Und so befindet man sich in einem Grenzzustand, in dem der Körper sich nach Sauerstoff sehnt, während der Kopf weiß, dass dieses Verlangen noch eine Weile ausgesetzt werden kann.


Wir erleben die Rückkehr der Vernunft, zumindest in unserem Land. Keine Politdemagogie, kein Lügenpressegeschrei, keinen Vorrang der Gefühle. Die Bekämpfung von Corona ist Kopfsache.
Die Vernunft betreibt ein nüchternes Geschäft und ist schlicht unempfindlich gegenüber unseren Wünschen. Sie tut, was notwendig ist.
Alles andere hilft nicht (s. den rotgesichtigsten Präsidenten aller Zeiten).
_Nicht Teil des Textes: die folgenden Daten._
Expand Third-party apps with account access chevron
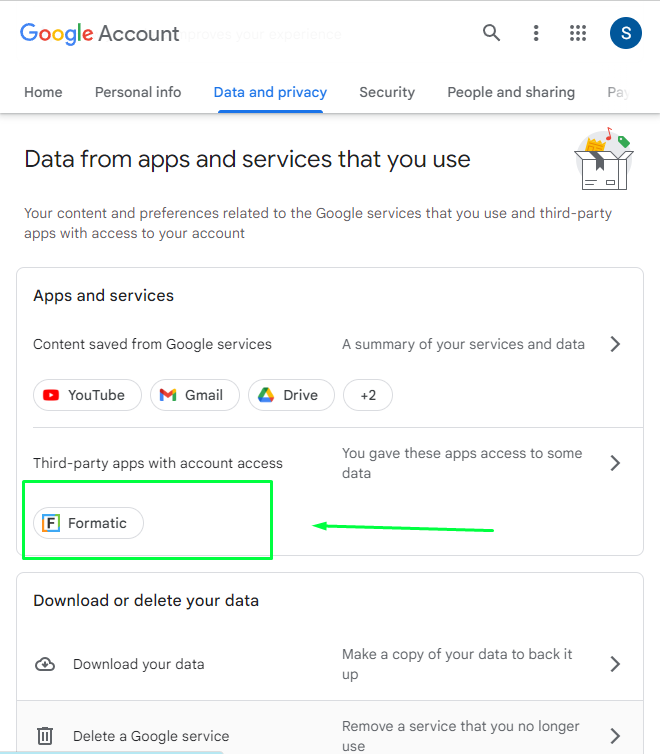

Wir müssen nicht alle unsere Träume aufgeben (dann gäben wir uns selbst auf). Aber vielleicht werden wir am Ende ein wenig reifer sein und behutsamer umgehen mit dem, was uns geschenkt ist. Das Leben bleibt ein großes Verspechen. Es liegt an uns, es auch einzulösen.  

Maskentanz

Ich muss mich nicht aus dem Haus bewegen. Die Welt flaniert gerade an meinem Fenster vorbei.
Dieses Geschwisterpaar zum Beispiel. Er mag sieben, sie neun Jahr alt sein. Sie halten sich an den Händen und hüpfen über den Weg. Beide tragen sie eine Maske, und sie bewegen sich mit einer Beschwingtheit, wie nur Kinder es können.
Ich beneide sie für ihre Leichtigkeit.

Gibt es ein besseres Widerstandsbild?

„Suddenly nothing happened!“

(Colin Hay, Waiting For My Real Life To Begin)

Und plötzlich geschieht nichts!

Du segelst auf deiner Liege durch diesen Tag, der alles, was nach Ereignisreichem aussieht, in eine andere Strömung schaufelt, weit an dir vorbei.

Während überall Geschichte tobt, Viren sich Kronen aufsetzen und zu den neuen Herrschern der Welt erklären, hat es dich in eine Lagune getrieben, in der das Wasser stillsteht und die Zeit allmählich verdunstet.

Auch das gibt es „in-diesen-dunklen-Zeiten“  (ein neues Mitglied im Phrasenkatalog), dass es einen in die Windstille verschlagen kann.

Der Kirschbaum blüht, und es sieht aus als läge Schnee auf seinen Zweigen. Du überlässt dich den Zufälligkeiten des Nachmittags: dem Flügelschlag eines Schwans, Kinderlachen, Fetzen eines Gesprächs, das kurz in der Luft schwebt und sich dann auflöst wie eine Seifenblase.
Vom nahen Kirchturm läutet die Glocke zur Todesstunde Jesu. Ihr Klang verteilt sich über die Gärten, ehe er untergeht im aufgeregten Gesumm, das den Kirschbaum erfüllt.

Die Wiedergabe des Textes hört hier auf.